>>>>

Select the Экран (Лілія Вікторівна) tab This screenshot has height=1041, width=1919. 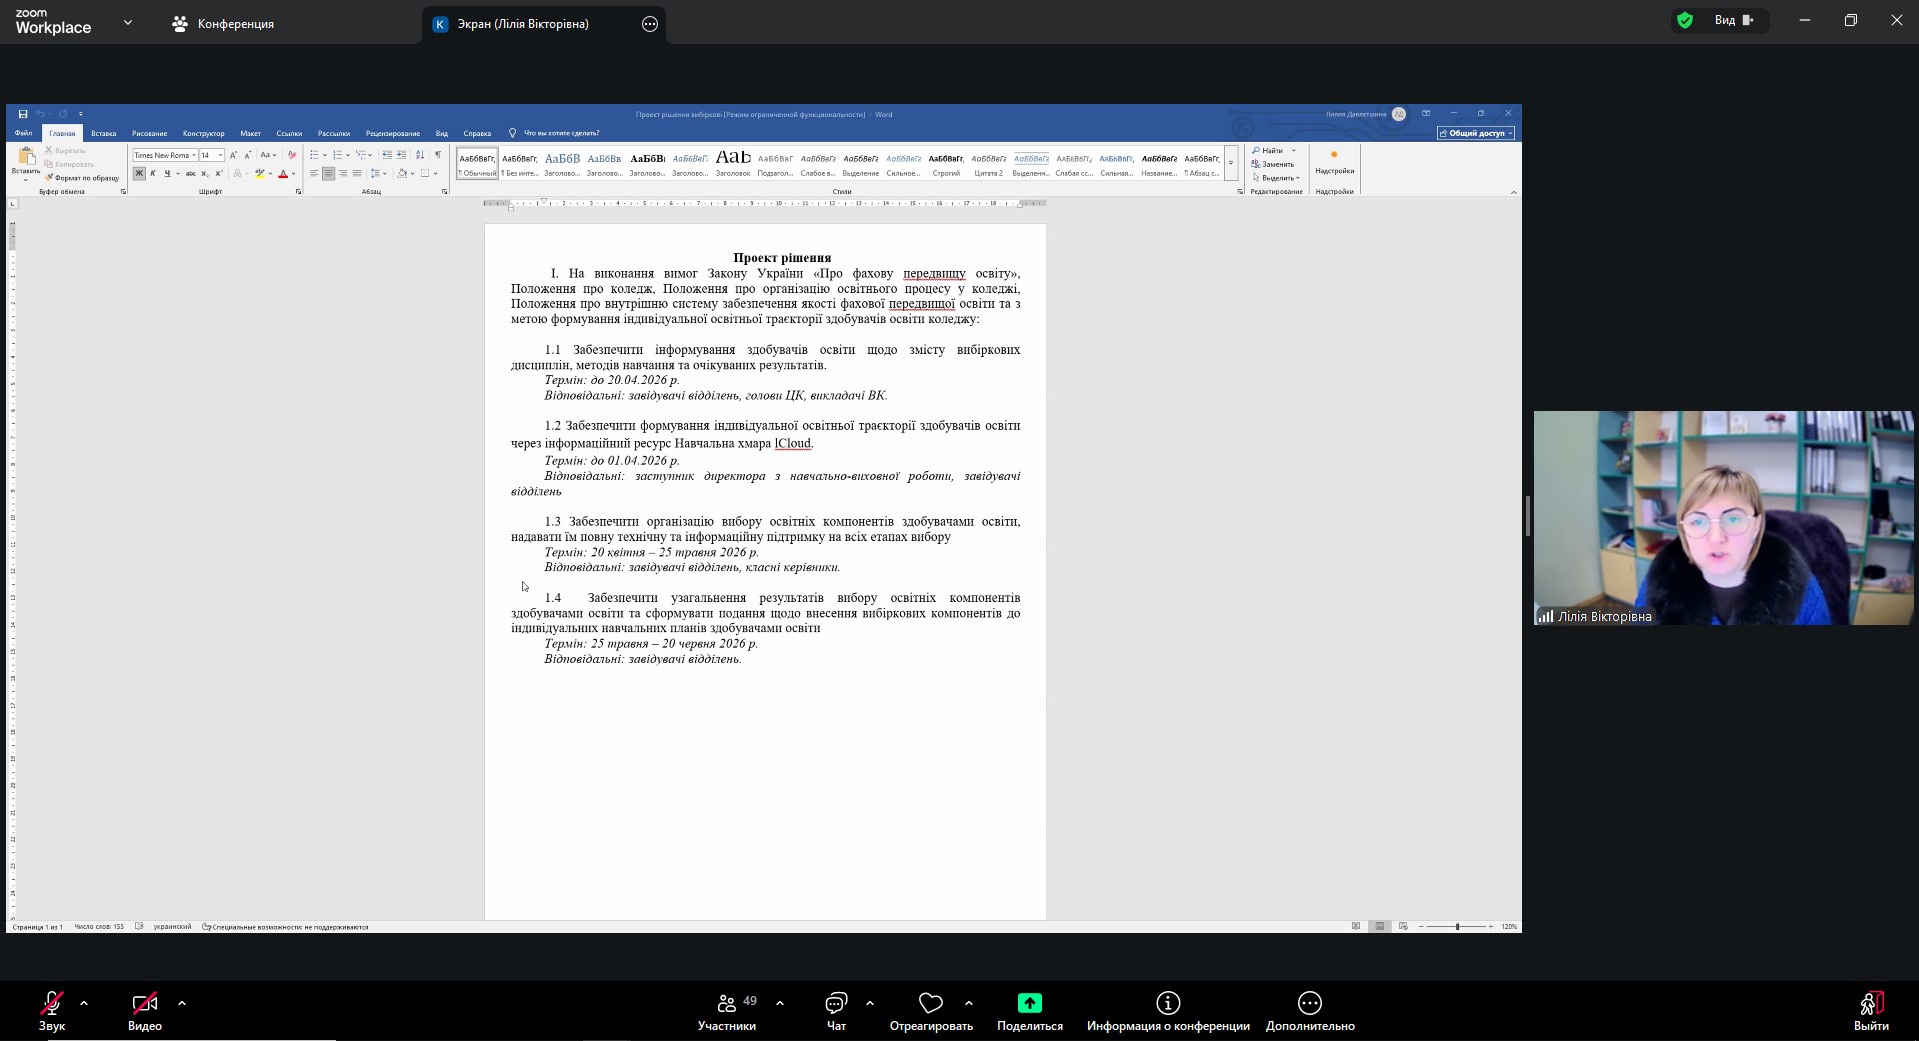[x=522, y=24]
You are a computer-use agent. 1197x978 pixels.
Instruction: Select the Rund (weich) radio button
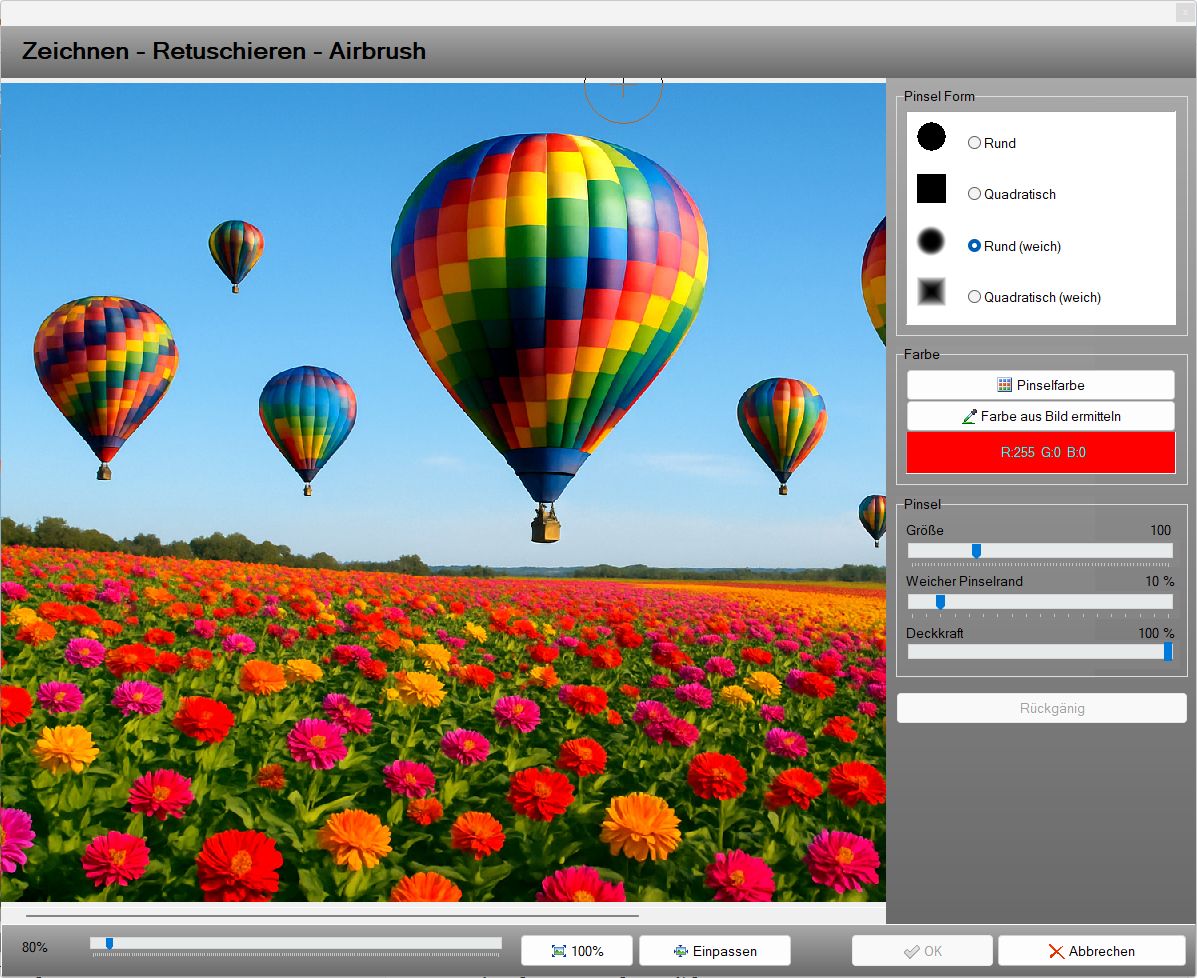click(974, 246)
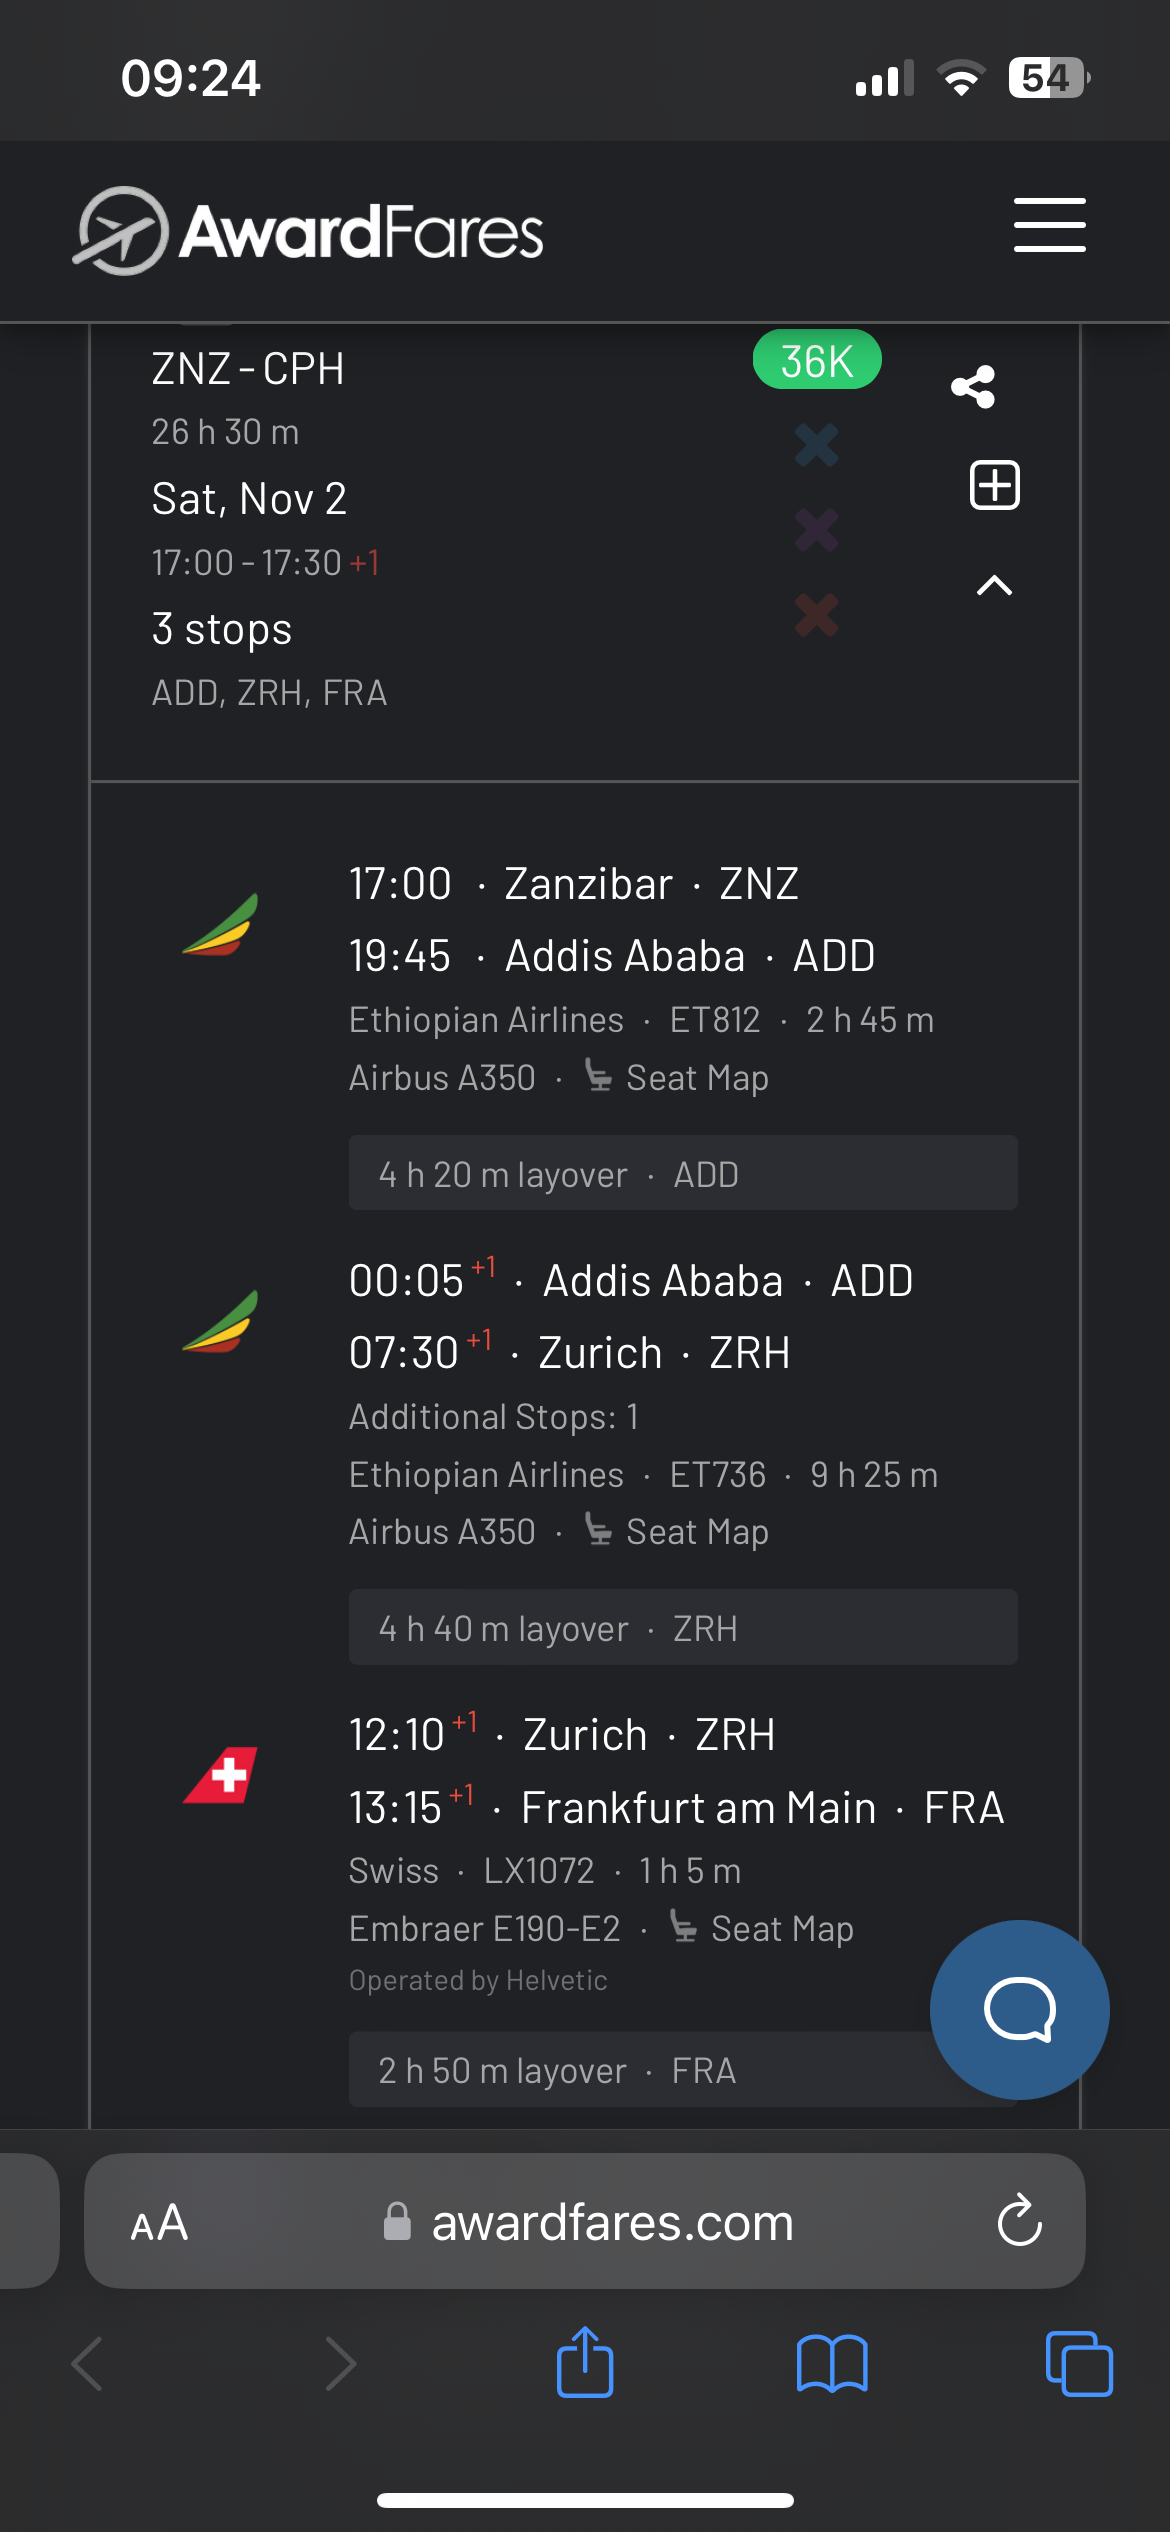Share the ZNZ-CPH itinerary
1170x2532 pixels.
973,386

<<<<

- GOAL OF THE EXERCISE
Write out the line that contains "Instruction: Select the" and every line after it to the end of the data, exactly as they stand. Omit the pictures.

- EXPECTED ANSWER
Instruction: Select the Rund (weich) radio button
click(974, 246)
Share the ZNZ-CPH itinerary
1170x2532 pixels.
973,386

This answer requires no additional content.